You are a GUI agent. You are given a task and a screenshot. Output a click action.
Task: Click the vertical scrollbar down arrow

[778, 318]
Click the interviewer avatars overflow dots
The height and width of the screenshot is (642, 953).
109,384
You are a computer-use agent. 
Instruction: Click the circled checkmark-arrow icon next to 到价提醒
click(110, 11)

══════

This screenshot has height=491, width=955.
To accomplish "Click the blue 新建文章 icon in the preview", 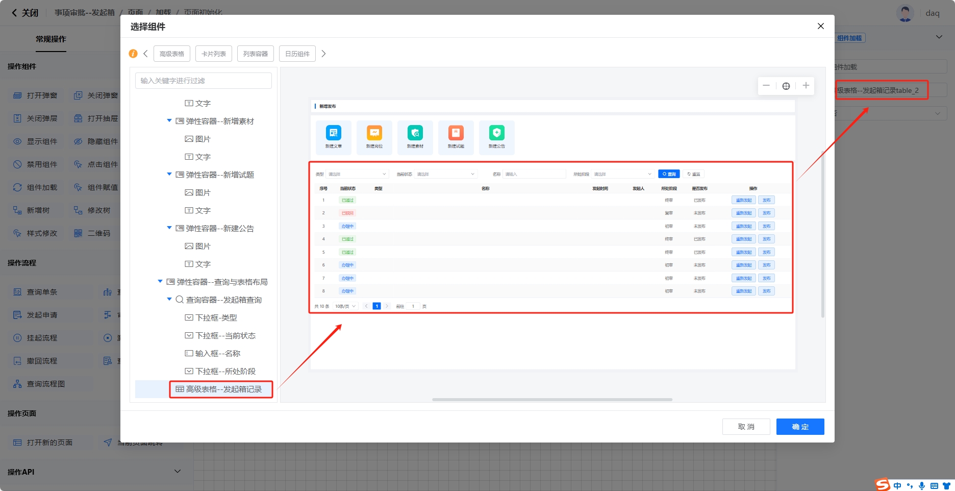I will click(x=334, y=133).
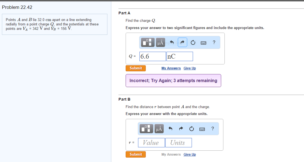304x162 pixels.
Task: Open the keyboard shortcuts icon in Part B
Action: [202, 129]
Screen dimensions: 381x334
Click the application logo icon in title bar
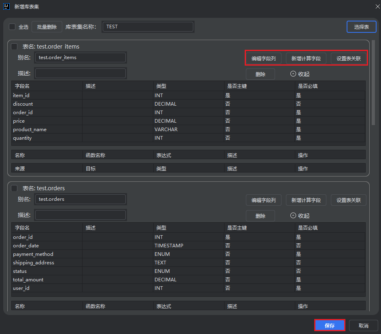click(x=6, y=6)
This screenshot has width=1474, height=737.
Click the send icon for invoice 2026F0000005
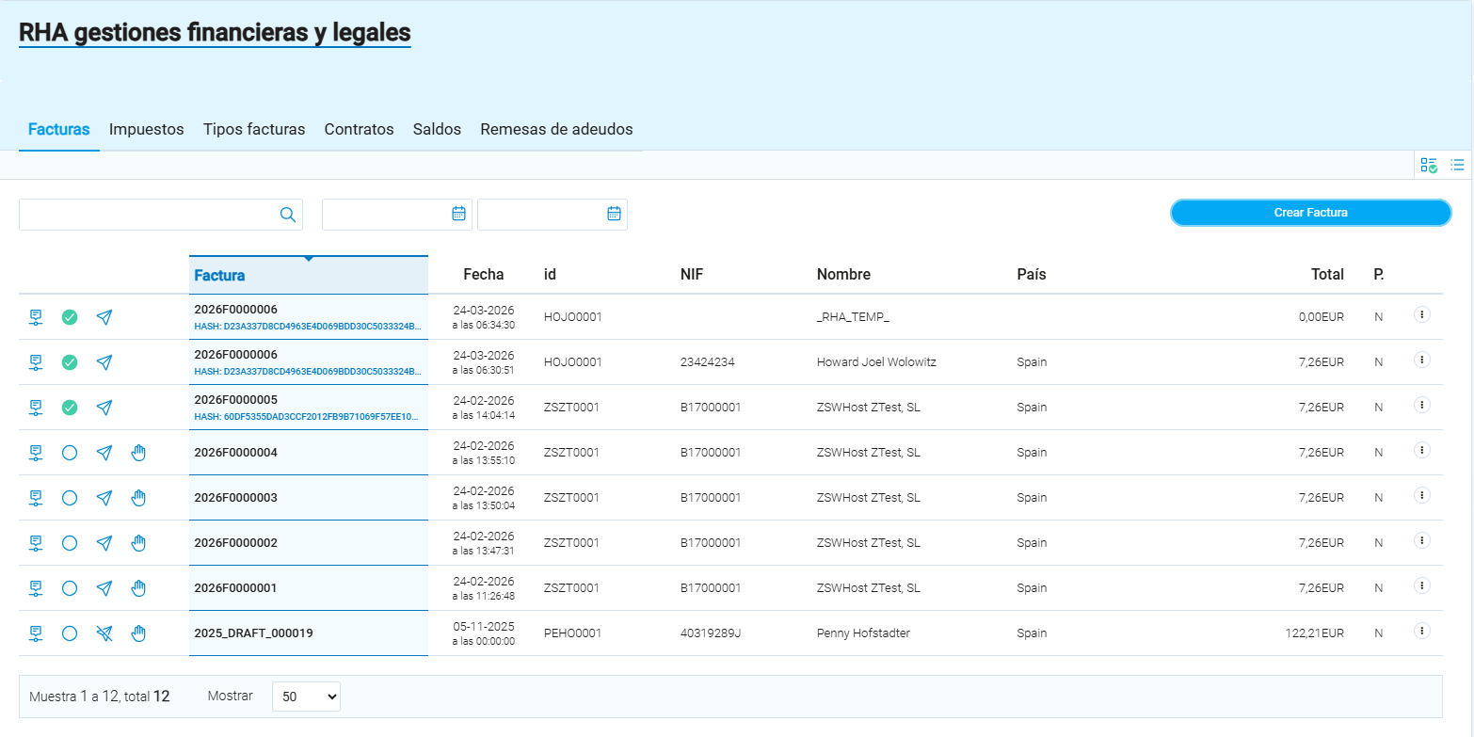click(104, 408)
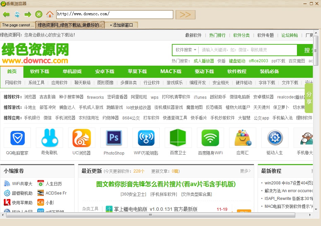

══════

| TASK |
The answer should consist of all lines from the records above that hold the word "This".

| SOLUTION |
This screenshot has height=491, width=955.
This screenshot has width=1474, height=737.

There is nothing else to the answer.